The Labour party has pledged to remove the VAT exemption on private school fees, which it estimates could raise £1.7bn, if it wins at the next general election. Speaking at prime minister’s questions, Starmer asked the prime minister why his former school, Winchester College, received “taxpayers’ money” and accused him of being pressured by “lobbyists”.
The clash has fuelled the debate over whether the tax breaks offered to private institutions are in need of reform. In the past decade, fee increases at private, or independent, schools at above the rate of inflation have led to a widening gulf between the spending power in independent and state education.
According to the Institute for Fiscal Studies, a think-tank, the difference between spending in state schools and the average amount raised in independent school fees has more than doubled, from £3,100 to £6,500 annually in the decade to 2021, per pupil.
Starmer said: “Winchester College has a rowing club, a rifle club, an extensive art collection, they charge over £45,000 a year in fees. Why did he hand them nearly £6mn of taxpayers’ money this year in what his levelling up secretary [Michael Gove] calls egregious state support?
“It is simple, he can carry on being pushed around by the lobbyists, giving away £1.7bn to private schools every year or we can put that money to good use. End the Tory scandal.”
Sunak replied that the government was “improving school standards for every pupil in this country” and described Starmer’s criticisms of his private education as an attack on “hardworking aspiration of millions of people in this country”.
Downing Street affirmed its support for both private and state schools. “Private schools . . . play an important role in providing opportunities for children around the country and we’re providing even more funding for state schools,” it said.
Labour party strategists believe Sunak’s wealth is unpopular with some voters, along with the perception that he is “out of touch”, underlined by his defence of private education.
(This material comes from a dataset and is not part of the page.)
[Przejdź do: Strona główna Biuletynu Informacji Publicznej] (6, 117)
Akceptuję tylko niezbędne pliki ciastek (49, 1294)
According to pollsters YouGov, 47 per cent of Britons support imposing VAT on school fees.
Luke Sibieta, a researcher at the IFS, said that private school fees had on average increased by about 23 per cent in real terms between 2010 and 2020, while enrolment numbers had remained around the same, suggesting the sector could absorb an increase in fees.
“That’s no guarantee . . . but based on what we know about private schooling there’s probably good reason to expect that the effect on demand would be quite small,” he said of Labour’s proposals.
He said the projected £1.7bn raised by VAT relief would equate to about 3-4 per cent of the annual schools budget — not transformative but “money that state schools would be pleased to have”.
Julie Robinson, chief executive of the Independent Schools Council, which represents the sector, said it did not agree that “punitive taxes measures against state schools” would offer the substantial funding boost promised by Labour.
The “assumption that parents would swallow an extra 20 per cent” in costs did not seem realistic, she said.
Most schools had a “few hundred pupils” and did not have “lavish” facilities”, she added. “We’re not in the economic position that they have fat to cut . . . They have to be sensitive to parental earnings, otherwise they would have closed.”